- What is being asked -
After finding the line containing "At what coordinates" below, please output that line and each following one through the line containing "Image resolution: width=385", exactly as written.

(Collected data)
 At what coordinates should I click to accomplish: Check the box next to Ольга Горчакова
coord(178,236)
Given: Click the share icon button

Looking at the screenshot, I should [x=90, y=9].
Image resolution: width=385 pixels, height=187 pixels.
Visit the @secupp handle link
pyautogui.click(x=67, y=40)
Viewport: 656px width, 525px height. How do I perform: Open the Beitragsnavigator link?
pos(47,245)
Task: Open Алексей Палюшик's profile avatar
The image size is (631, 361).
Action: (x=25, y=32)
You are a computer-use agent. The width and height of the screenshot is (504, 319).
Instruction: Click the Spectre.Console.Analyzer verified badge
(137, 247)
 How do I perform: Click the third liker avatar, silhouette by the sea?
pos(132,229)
---
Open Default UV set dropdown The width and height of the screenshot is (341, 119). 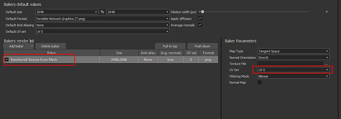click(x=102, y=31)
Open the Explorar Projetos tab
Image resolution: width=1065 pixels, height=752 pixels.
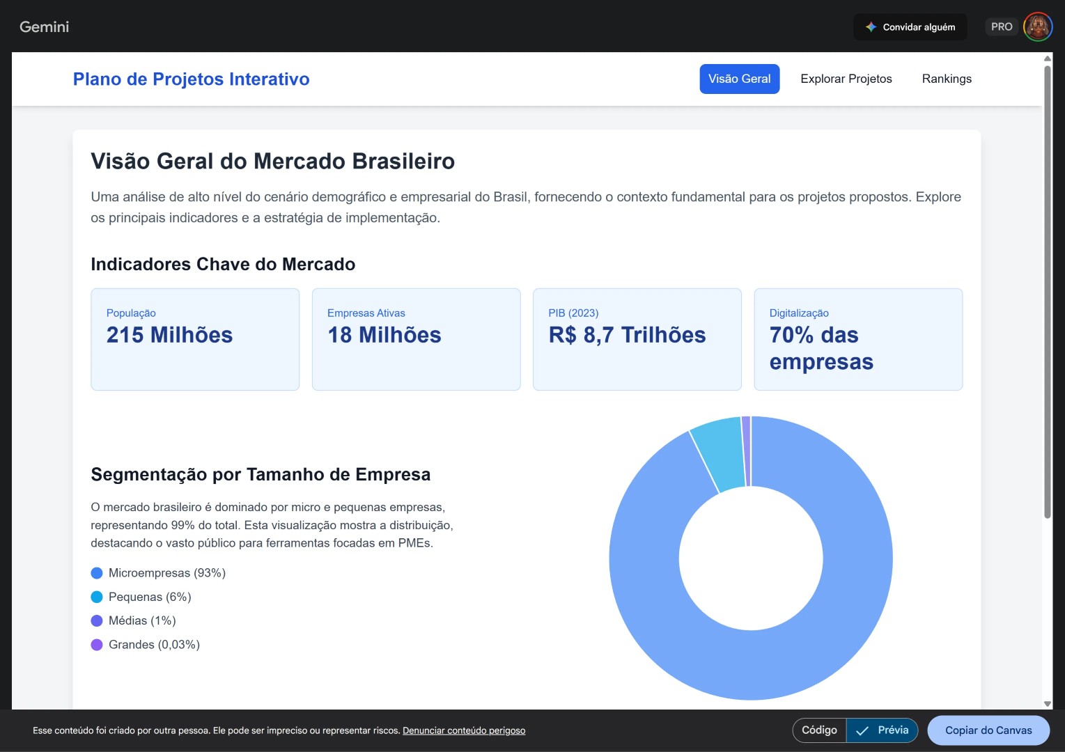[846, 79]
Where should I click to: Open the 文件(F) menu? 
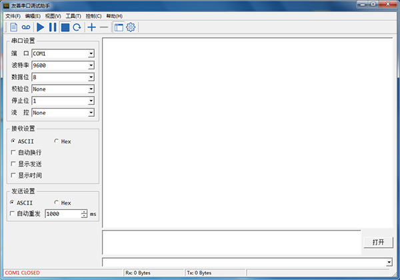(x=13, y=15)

- Solution for this task -
 At what coordinates should I click to accomplish: Check the box next to Ольга Горчакова
coord(178,236)
Given: Click the share icon button

Looking at the screenshot, I should [x=90, y=9].
Image resolution: width=385 pixels, height=187 pixels.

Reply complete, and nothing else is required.